Fabrication of core–shell structured mesoporous silica nanospheres with dually oriented mesochannels through pore engineering

Abstract

This work focuses on engineering the pore orientations and pore sizes of mesoporous silica nanospheres (MSNs) in one pot. Core–shell structured MSNs possessing dual mesochannel orientation in one particle and tunable larger mesopores (3.0–7.3 nm) have been synthesized by using cetyltrimethyl ammonium bromide (CTAB) as a template with the aid of 1,3,5-trimethylbenzene (TMB). The formation of penetrating and radial mesochannels in the respective core and shell has been characterized by scanning electron microscopy, transmission electron microscopy, and N₂ sorption techniques and has been further confirmed by the two-step adsorption and desorption curves for lysozymes. Moreover, the pore sizes, core sizes and shell thicknesses of dual-oriented MSNs can be easily tuned by varying the TMB content and the synthesis temperature.

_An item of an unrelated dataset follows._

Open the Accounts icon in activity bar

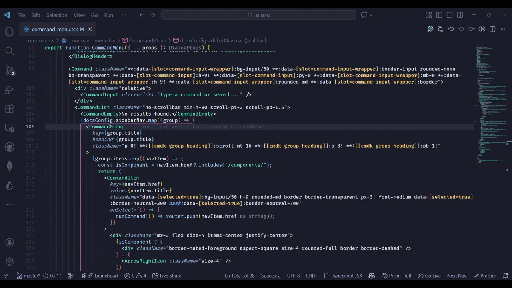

The mechanism investigations suggest that the initially formed silicate species with penetrating channels act as nuclei for the radial arrangement of cylindrical micelles for the formation of dually oriented mesostructures, in which TMB can control the pore orientation and pore diameter by affecting the kinetics of the solid silica formation and the swelling of the CTAB micelles.